Summary of Jesus’ teaching. At the heart of Jesus’ teaching is the gospel, the good news of redemption through his death and rising again. Moreover, the Bible tells us that Jesus rose in triumph over death to secure not only our redemption from Hell. He also died to secure our submission to His Lordship: “For to this end Christ both died, and rose, and revived, that he might be Lord both of the dead and living” (Rom. 14:9). He thereby established Himself as King (ruler) as well as Prophet (law-giver) and Priest (intercessor).
Jesus came to His own and “His own received Him not” (John 1:12). In the only miracle recorded in all four gospels, Jesus fed 5,000 “camp followers” who then sought to make Him King. He confronted them with their failure to perceive the underlying spiritual dimension of His ministry. That was signified by the analogy of the “living bread” and the requirement to “eat my flesh.” “From that time many of his disciples went back, and walked no more with Him” (John 6:66). Thereafter Jesus informed the Jewish leaders that “The kingdom of God shall be taken from you, and given to a nation bringing forth the fruits thereof” (Matt. 21:43). By that He meant the church.
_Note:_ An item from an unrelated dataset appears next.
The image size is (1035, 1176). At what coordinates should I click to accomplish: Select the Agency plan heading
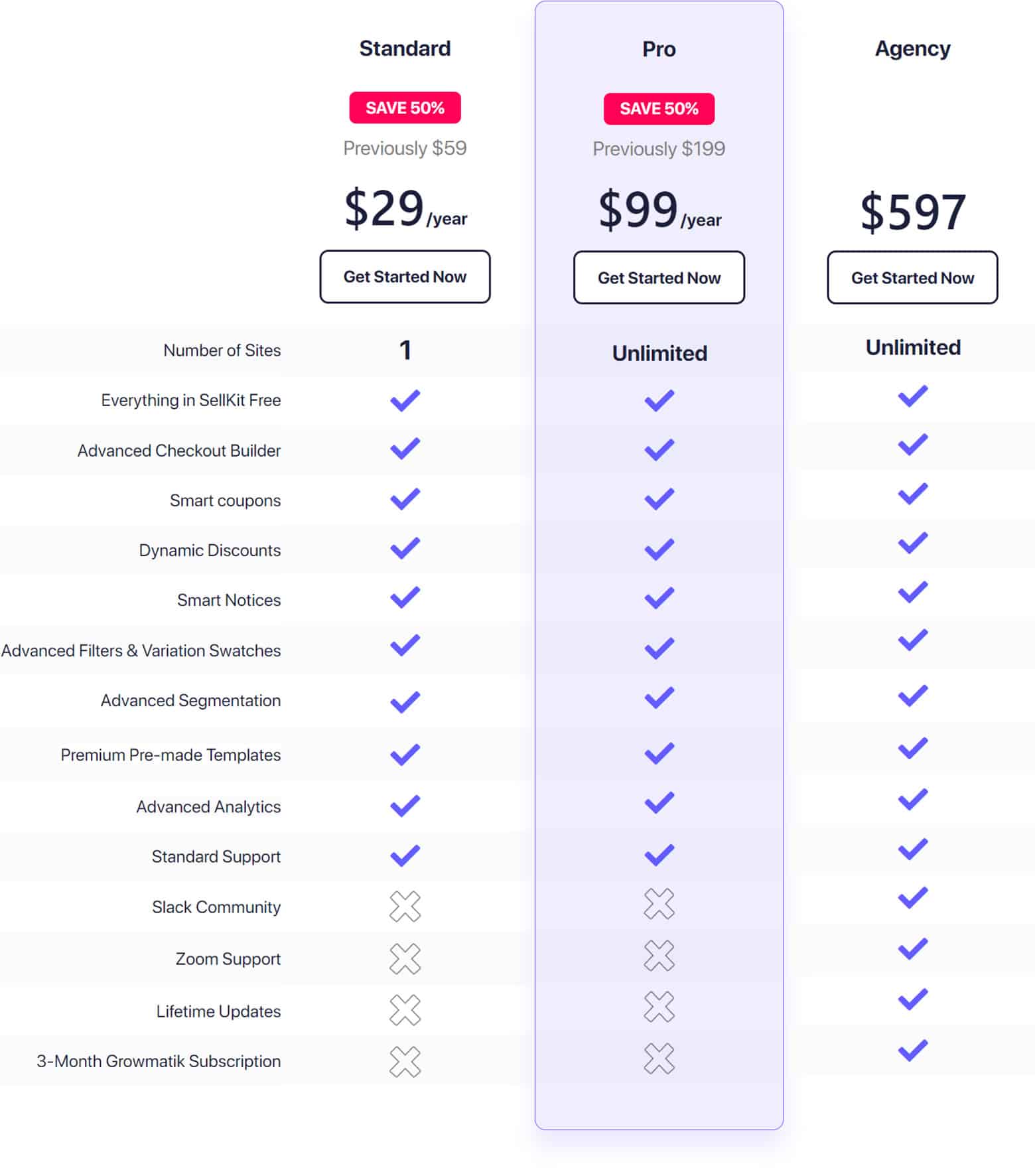[912, 49]
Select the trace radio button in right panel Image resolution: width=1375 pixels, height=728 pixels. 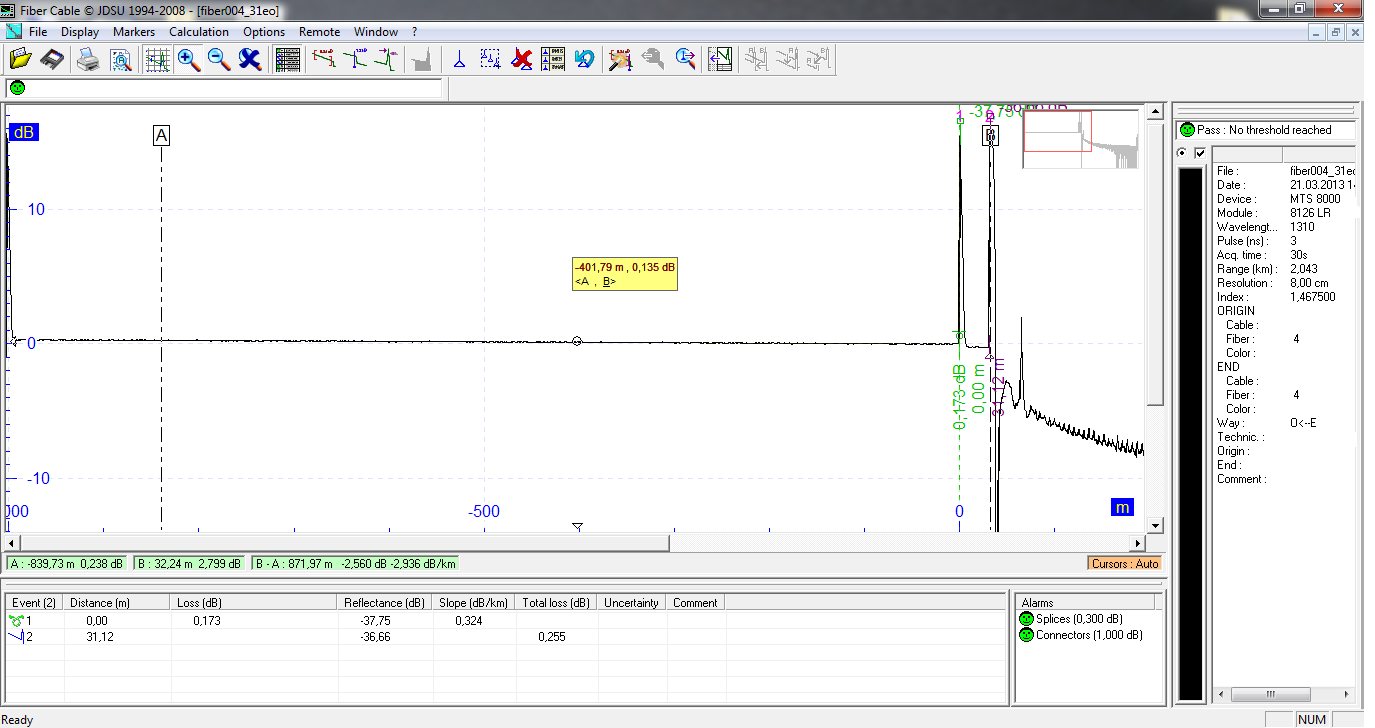[x=1182, y=153]
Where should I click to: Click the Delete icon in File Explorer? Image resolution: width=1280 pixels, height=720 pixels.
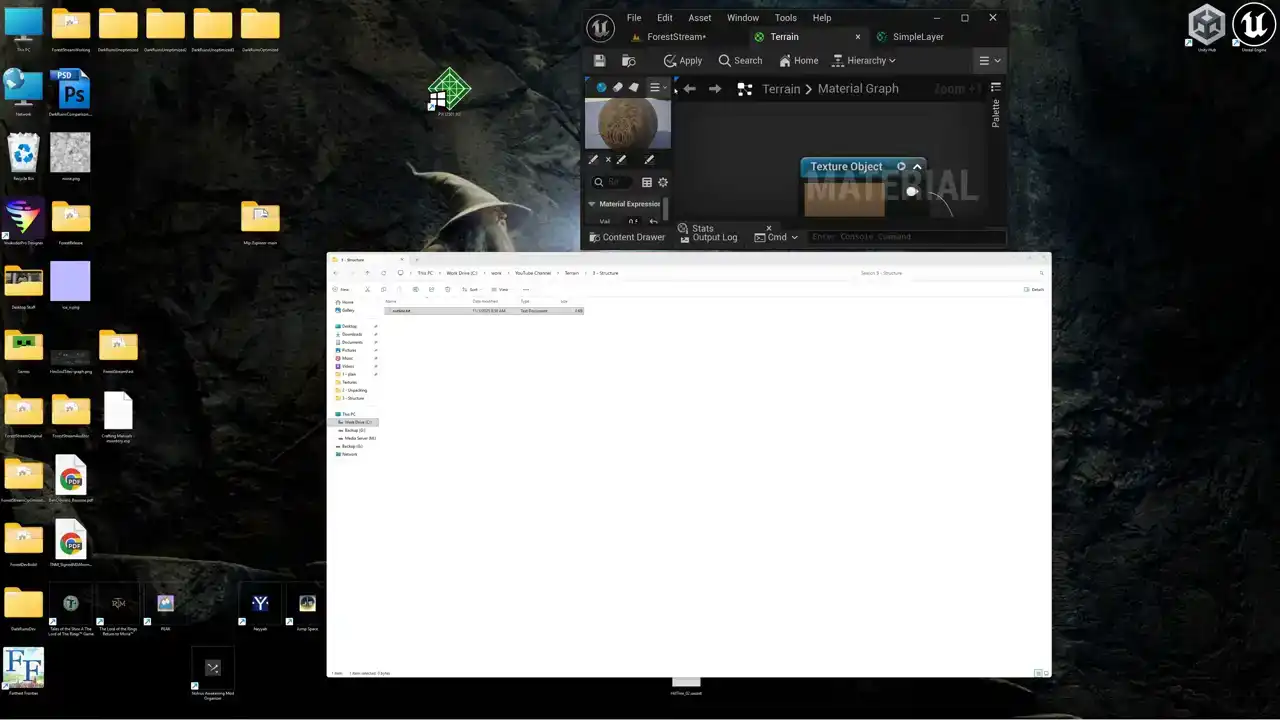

Implications for subsequent history. The Lordship of Christ is comprehensive. Jesus death and rising from the dead won not only the individual, but all creation unto Himself. All creation fell with man and is redeemed with man. Again, in Romans (8:21), we learn that “…the creature [creation] itself also shall be delivered … into the glorious liberty of the children of God.” It is the task and privilege of the redeemed to invite their fellow men to believe the gospel. This is Jesus’ last Great Commission. It includes teaching or discipling all nations “to observe all things whatsoever I have commanded you….” (Matt. 28:20). Every sphere of earthly activity — church, business, art, law, education, politics, media, and everything else — is to be brought under control of Christ. The gradual transforming of society by the gospel will include justice in law, which the Bible defines as restitution. Restitution involves the responsibility of the offender to restore the loss to his victim, normally two-fold. The church has not yet awakened to the full scope of the Great Commission. But Christ will not come again until this task is accomplished.
Biblical analysis. But the gospel has already shown its power to form and transform the culture of the West. From the parables of the mustard seed and the leaven (Matt. 13:31-33) we learn that the kingdom of heaven starts out small, but expands to include everything. As we have seen, Jesus set up his kingdom at his first coming, to fulfill the prophets and that kingdom will expand to fill the whole earth prior to His Second Coming (Matt. 13:31-33). At that point His Kingdom will be complete.
Corrective or prescriptive actions. Each person is judged based on their response to Christ. The only unpardonable sin is rejection of God’s free offer of mercy in Him. We must make Him our personal Savior (John 1:12), and work to make Him Lord over every realm of creation (I Cor. 15:27).